* [Task item] Please copy the entries below word for word, leaving out any image.

* [Available data]
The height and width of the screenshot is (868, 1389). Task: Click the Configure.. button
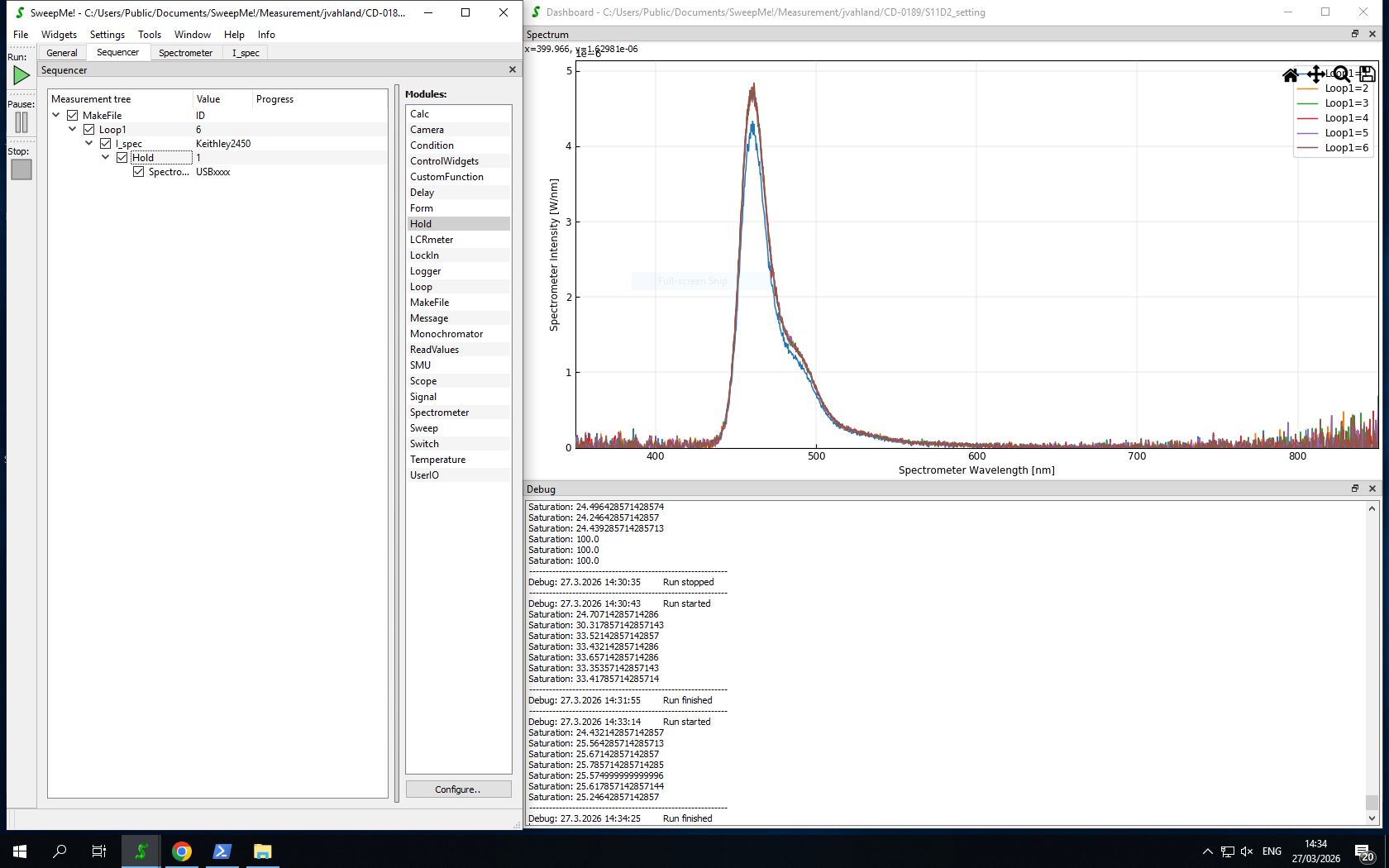[458, 789]
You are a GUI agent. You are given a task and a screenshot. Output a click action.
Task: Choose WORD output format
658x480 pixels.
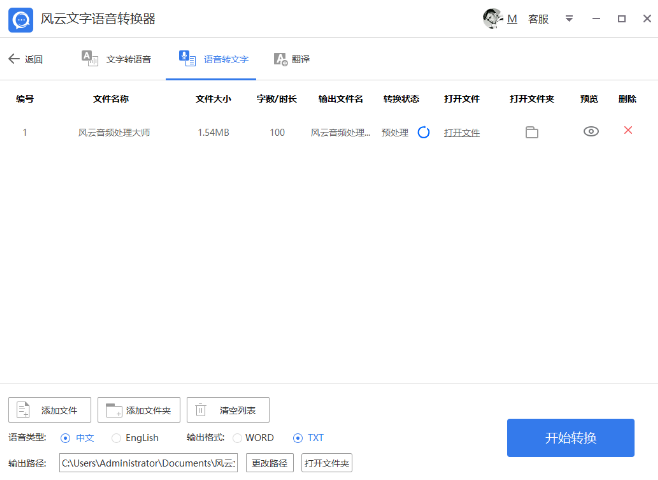click(238, 438)
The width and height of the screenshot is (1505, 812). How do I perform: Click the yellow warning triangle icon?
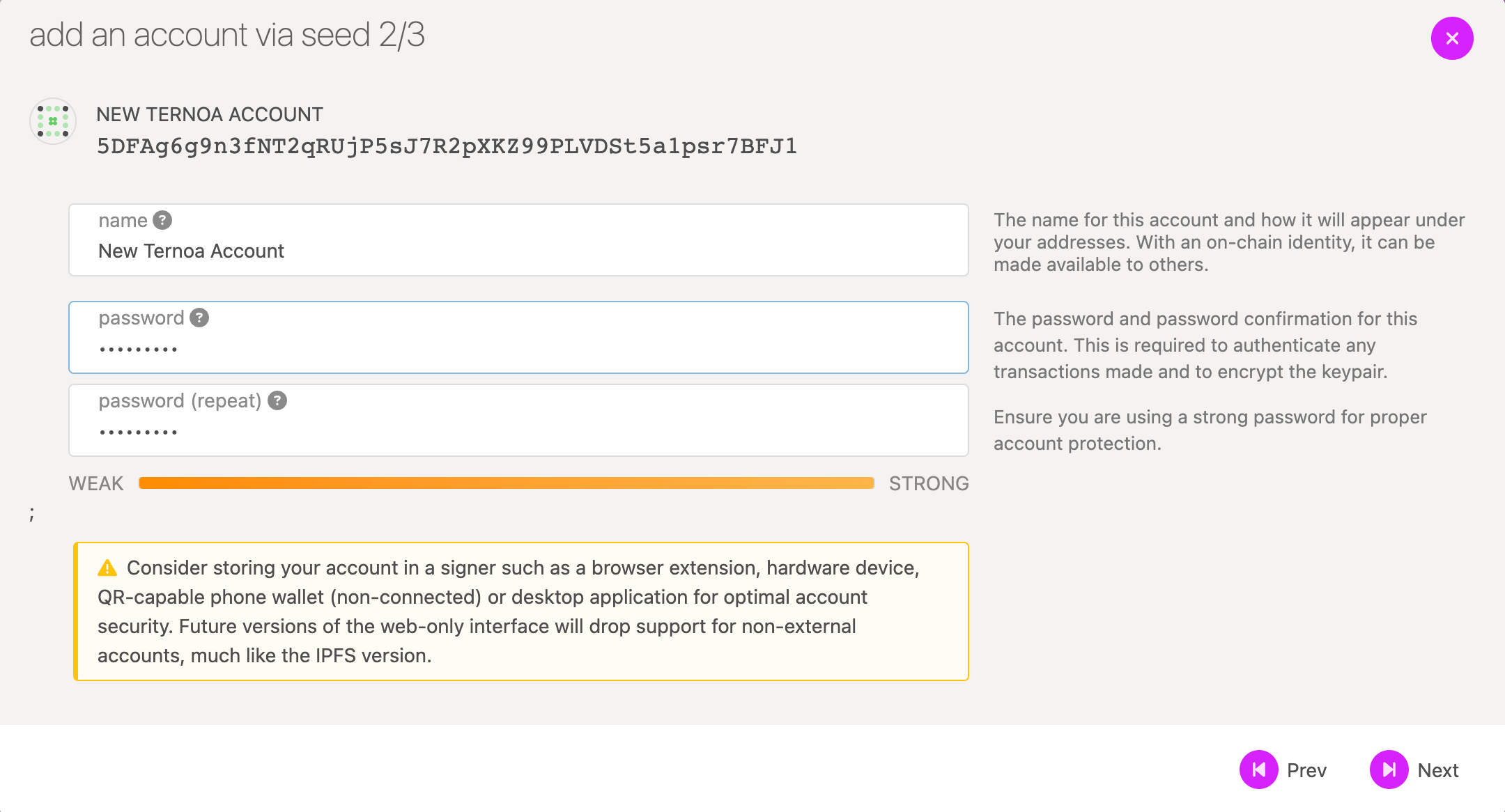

* [Response to this task]
The height and width of the screenshot is (868, 1389). Task: Click the Configure.. button
[458, 789]
You are a GUI agent. You are given a task and a screenshot. Output a click action.
Task: Choose WORD output format
658x480 pixels.
click(238, 438)
The width and height of the screenshot is (1505, 812). How do I perform: Click the yellow warning triangle icon?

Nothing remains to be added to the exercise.